7. The method according to the preceding claim, d a d u r c h g e k e n n z e i c r. It is not necessary for the network to assign other data sources to the shared resource (USCH) by means of inband signaling in the signaling channel (UCCHi).

8. The method according to any preceding claim, that the transmission of an assignment of the physical shared resource (PUSCH) and status indicators (USFs) is sent for each transmission period, which are valid for the next transmission period.

9. The method according to any preceding claim, characterized in that that the number of physical shared resources (PUSCH) for which status indicators (USFs) are assigned in the signaling channel (UCCH) for each transmission period is determined by the network according to the activities of the data sources on the dedicated channels (DCHs and / or the interference level m der Radio cell can be determined.

10. The method according to any preceding claim, d a d u r c h g e k e n n z e i c h n e t that the beginning of transmission pauses m data transmissions from the data sources are communicated to the network as inband signaling.

11. The method according to any preceding claim, that the ends of transmission pauses m data transmissions from the data sources are signaled to the network on a second signaling channel (FUACH).

12. The method according to a previous claim that the beginning and end of the transmission pauses of data transmissions on dedicated channels (DCH »are determined by the network on the basis of interference measurements in the radio cell).

13. The method according to any preceding claim, d a d u r c h g e k e n n z e i c h n e t that a first threshold value is determined with respect to the interference m of the respective radio cell, the undershoot signals pauses m data transmissions on dedicated channels (DCHs), which are assigned by the network for other data transmissions.

14. The method according to any preceding claim, characterized in that em is set lower than the first threshold, the second threshold below which the network allocates other physical shared resources (PUSCH) to other data transmissions without signaling the beginning of a transmission pause to a dedicated channel (DCH ^ using data transmission is ^¬ .

15. The method according to any preceding claim, so that unused resources are additionally allocated by the applications on the dedicated channels (DCHs) to at least one shared resource (USCH).

16. The method according to the preceding claim, characterized in that m of the shared resource (USCH) primarily from the applications on the dedicated channels (DCHs unused resources are allocated and after exhausting these resources, the resources of the currently inactive applications on the dedicated channels (DCHs ) can be allocated.

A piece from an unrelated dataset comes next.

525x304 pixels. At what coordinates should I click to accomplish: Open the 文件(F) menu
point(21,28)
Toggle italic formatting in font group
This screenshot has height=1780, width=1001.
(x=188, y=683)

17. The method according to any preceding claim, that a resource consists of one or more codes C) on one or more time slots (TS).

18. The method according to any preceding claim, characterized in that the resources not used in dedicated channels (DCHs) are combined in a shared resource (USCH) and in that the allocation of these resources to data sources which use non-dedicated channels via one Signaling channel (UCCH) takes place.

19. The method according to any one of the preceding claims, characterized in that the other data sources which are not already assigned resources used as dedicated channels (DCHs ¹⁾ are non-real-time data sources.

20. Radio communication system, resources of the radio interface being formed by physical channels that are irrelevant for several connections from and to subscriber stations

Multiple access are made available and the time position and their signal form differ within a predetermined frequency band, and further data transmissions are carried out during breaks in data transmissions for which dedicated channels (DCH) are reserved, characterized in that other data sources in the upward direction (UL) The same resources are assigned by the network that are not already assigned to the data sources as dedicated channels (DCH).

21. Radio communication system according to claim 20, which is designed as an e mobile radio system.